Ho visto persone sciogliersi in lacrime, abbracciarsi fino a farsi male nell'ultima grande festa per i volontari dello scorso 26 marzo allo Stadio Olimpico di Torino; ho sentito di nuovo tangibile e palpabile il motto "passion lives here". I ringraziamenti del sindaco di Torino Chiamparino, del presidente Castellani, dei rappresentanti del TOROC e del ComParTo erano sinceri e reali: senza noialtri volontari, ma soprattutto senza lo spirito che ci ha contraddistinti tutti quanti, le cose non sarebbero andate così come sono andate.
In queste righe vorrei riportare tutto l'entusiasmo di 25.000 persone, 25.000 volontari, e dire a gran voce "io c'ero"! Una formidabile armata efficiente e gioiosa, fatta di persone uniche ed esemplari, magistralmente selezionate e formate nel corso di quasi due anni.

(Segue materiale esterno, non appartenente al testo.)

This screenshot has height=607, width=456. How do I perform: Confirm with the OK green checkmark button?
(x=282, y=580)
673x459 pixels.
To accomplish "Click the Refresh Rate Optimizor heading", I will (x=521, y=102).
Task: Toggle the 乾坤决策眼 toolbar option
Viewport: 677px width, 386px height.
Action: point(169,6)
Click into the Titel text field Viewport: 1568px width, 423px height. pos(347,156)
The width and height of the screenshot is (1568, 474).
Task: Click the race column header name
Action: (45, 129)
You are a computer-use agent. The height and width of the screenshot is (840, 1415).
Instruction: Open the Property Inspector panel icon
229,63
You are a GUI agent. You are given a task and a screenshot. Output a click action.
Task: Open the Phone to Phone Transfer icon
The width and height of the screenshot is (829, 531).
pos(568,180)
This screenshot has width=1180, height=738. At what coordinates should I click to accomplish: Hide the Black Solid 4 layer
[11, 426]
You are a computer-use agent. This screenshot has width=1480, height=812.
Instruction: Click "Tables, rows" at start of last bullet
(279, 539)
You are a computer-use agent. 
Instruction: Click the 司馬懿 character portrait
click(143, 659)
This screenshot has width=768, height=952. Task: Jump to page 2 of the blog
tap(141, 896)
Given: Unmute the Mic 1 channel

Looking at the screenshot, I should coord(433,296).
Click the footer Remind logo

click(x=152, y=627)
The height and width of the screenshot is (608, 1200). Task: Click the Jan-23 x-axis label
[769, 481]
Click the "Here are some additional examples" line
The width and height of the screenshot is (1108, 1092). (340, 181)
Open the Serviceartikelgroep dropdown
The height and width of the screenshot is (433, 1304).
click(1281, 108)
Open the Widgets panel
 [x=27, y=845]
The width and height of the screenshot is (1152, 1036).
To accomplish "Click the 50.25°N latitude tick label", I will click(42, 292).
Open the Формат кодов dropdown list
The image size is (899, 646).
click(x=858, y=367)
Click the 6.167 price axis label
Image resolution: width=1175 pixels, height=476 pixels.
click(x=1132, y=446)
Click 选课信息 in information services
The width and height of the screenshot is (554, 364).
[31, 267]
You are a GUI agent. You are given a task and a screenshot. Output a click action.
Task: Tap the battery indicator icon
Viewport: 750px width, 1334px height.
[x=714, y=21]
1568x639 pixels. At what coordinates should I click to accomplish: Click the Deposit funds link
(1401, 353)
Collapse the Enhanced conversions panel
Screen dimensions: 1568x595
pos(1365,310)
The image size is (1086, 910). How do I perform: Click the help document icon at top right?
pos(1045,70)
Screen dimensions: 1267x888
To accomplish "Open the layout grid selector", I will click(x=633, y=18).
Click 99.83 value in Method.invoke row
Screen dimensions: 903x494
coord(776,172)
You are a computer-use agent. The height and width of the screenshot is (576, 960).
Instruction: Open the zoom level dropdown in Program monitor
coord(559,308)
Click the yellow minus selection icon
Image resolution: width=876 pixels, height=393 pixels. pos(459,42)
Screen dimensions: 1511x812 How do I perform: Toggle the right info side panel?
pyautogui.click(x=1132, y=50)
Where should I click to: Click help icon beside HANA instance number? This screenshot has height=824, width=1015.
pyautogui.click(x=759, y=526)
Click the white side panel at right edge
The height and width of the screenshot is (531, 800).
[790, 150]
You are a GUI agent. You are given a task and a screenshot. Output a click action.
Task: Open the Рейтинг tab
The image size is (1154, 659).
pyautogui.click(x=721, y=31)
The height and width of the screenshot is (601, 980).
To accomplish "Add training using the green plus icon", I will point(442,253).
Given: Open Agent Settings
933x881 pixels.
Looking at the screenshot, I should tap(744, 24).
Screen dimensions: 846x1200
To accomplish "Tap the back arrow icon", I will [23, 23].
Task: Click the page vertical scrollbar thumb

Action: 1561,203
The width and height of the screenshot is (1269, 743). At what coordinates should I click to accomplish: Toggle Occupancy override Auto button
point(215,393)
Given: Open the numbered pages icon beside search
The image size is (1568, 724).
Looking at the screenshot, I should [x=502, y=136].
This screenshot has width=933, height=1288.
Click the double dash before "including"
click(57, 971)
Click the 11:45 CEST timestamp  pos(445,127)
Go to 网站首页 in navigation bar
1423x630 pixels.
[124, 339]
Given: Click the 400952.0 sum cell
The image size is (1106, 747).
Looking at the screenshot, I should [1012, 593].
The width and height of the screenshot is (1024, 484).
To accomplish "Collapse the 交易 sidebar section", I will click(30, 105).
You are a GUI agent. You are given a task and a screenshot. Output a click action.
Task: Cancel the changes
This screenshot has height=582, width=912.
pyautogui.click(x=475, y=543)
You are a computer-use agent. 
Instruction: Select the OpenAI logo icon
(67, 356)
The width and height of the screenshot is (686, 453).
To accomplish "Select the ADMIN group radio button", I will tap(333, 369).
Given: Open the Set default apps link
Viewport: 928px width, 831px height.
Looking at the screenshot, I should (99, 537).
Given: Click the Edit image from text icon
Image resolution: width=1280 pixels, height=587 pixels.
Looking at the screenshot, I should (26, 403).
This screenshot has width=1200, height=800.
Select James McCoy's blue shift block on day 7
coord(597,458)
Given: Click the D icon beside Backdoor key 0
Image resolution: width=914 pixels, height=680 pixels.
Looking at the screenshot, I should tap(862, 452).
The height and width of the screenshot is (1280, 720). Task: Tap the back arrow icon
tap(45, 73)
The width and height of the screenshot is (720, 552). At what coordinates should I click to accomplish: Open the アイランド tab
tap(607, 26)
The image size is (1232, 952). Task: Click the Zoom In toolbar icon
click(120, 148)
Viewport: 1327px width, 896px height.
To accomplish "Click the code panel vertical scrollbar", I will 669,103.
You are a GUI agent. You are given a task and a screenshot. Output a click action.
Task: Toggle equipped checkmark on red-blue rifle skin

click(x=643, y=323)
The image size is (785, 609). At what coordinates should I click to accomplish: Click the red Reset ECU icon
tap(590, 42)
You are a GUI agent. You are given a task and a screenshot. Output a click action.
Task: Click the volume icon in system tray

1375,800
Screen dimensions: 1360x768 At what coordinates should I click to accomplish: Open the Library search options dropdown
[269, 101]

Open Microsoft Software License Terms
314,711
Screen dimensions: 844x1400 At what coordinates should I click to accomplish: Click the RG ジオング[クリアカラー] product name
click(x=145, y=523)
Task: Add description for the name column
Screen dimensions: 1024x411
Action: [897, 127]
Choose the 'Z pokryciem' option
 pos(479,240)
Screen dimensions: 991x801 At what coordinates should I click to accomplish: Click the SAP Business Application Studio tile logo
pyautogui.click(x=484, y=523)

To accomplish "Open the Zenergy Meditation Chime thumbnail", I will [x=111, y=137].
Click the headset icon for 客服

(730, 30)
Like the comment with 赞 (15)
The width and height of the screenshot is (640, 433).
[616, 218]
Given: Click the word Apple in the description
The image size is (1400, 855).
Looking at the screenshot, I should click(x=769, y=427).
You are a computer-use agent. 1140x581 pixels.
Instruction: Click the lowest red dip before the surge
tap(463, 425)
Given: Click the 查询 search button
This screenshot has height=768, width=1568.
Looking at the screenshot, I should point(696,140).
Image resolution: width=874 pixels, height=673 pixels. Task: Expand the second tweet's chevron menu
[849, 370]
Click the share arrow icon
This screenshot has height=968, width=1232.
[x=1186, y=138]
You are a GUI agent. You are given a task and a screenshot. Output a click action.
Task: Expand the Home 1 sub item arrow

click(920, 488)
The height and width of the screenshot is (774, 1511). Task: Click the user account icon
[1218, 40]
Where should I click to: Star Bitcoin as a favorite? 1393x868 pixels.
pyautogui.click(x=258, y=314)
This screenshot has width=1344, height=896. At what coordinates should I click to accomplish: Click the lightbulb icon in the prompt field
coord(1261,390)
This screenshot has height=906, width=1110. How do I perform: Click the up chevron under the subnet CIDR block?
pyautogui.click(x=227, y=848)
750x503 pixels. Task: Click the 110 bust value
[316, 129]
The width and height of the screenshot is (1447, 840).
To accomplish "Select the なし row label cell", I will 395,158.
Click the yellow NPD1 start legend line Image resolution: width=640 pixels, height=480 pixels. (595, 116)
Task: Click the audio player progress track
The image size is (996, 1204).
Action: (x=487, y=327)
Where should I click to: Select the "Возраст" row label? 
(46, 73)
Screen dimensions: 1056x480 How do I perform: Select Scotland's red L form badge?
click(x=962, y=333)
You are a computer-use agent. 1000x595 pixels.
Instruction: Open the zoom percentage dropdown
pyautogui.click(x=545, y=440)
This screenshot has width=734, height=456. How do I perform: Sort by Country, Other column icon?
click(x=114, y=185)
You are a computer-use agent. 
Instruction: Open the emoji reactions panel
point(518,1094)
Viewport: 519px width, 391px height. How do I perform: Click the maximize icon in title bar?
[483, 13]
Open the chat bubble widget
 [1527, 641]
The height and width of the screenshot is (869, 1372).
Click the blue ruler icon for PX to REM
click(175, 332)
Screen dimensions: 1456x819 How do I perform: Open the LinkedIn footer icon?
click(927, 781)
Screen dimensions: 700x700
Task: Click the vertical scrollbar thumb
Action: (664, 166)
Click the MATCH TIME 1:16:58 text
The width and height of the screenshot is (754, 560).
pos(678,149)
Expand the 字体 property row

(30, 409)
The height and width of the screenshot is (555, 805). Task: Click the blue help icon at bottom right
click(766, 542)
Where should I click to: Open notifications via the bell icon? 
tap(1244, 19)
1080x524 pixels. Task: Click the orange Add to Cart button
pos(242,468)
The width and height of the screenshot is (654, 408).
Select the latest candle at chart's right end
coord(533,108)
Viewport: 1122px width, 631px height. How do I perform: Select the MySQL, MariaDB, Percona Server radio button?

Oggi che analizzo (con malcelato rimpianto) quello che è stato, quello che è avvenuto a Torino e nel Piemonte, mi accorgo una volta di più che Torino appare al centro del mondo, è il luogo di cui si parla, dove forse si tornerà, dove la gente andrà, perché ha visto e sperimentato cose bellissime.
E non solo le Olimpiadi e le Paralimpiadi. Una sovraesposizione mediatica che non sarą infinita, purtroppo, ma che può creare i presupposti perché il fenomeno duri nel tempo... basta continuare a crederci. Con l'esperienza acquisita, con i tanti riscontri positivi, possiamo davvero candidarci a tutto; e lo stiamo già facendo (anno del design, mondiali di scherma, Torino capitale mondiale del libro, universiadi, 150° anniversario dell'unità d'Italia).
Torino 2006 non è più o non è solo un evento passato: è già storia, un'indimenticabile storia; le luci non vogliono spegnersi... penso che ricorderò per sempre la fiamma olimpica che ha illuminato Torino ed i nostri cuori.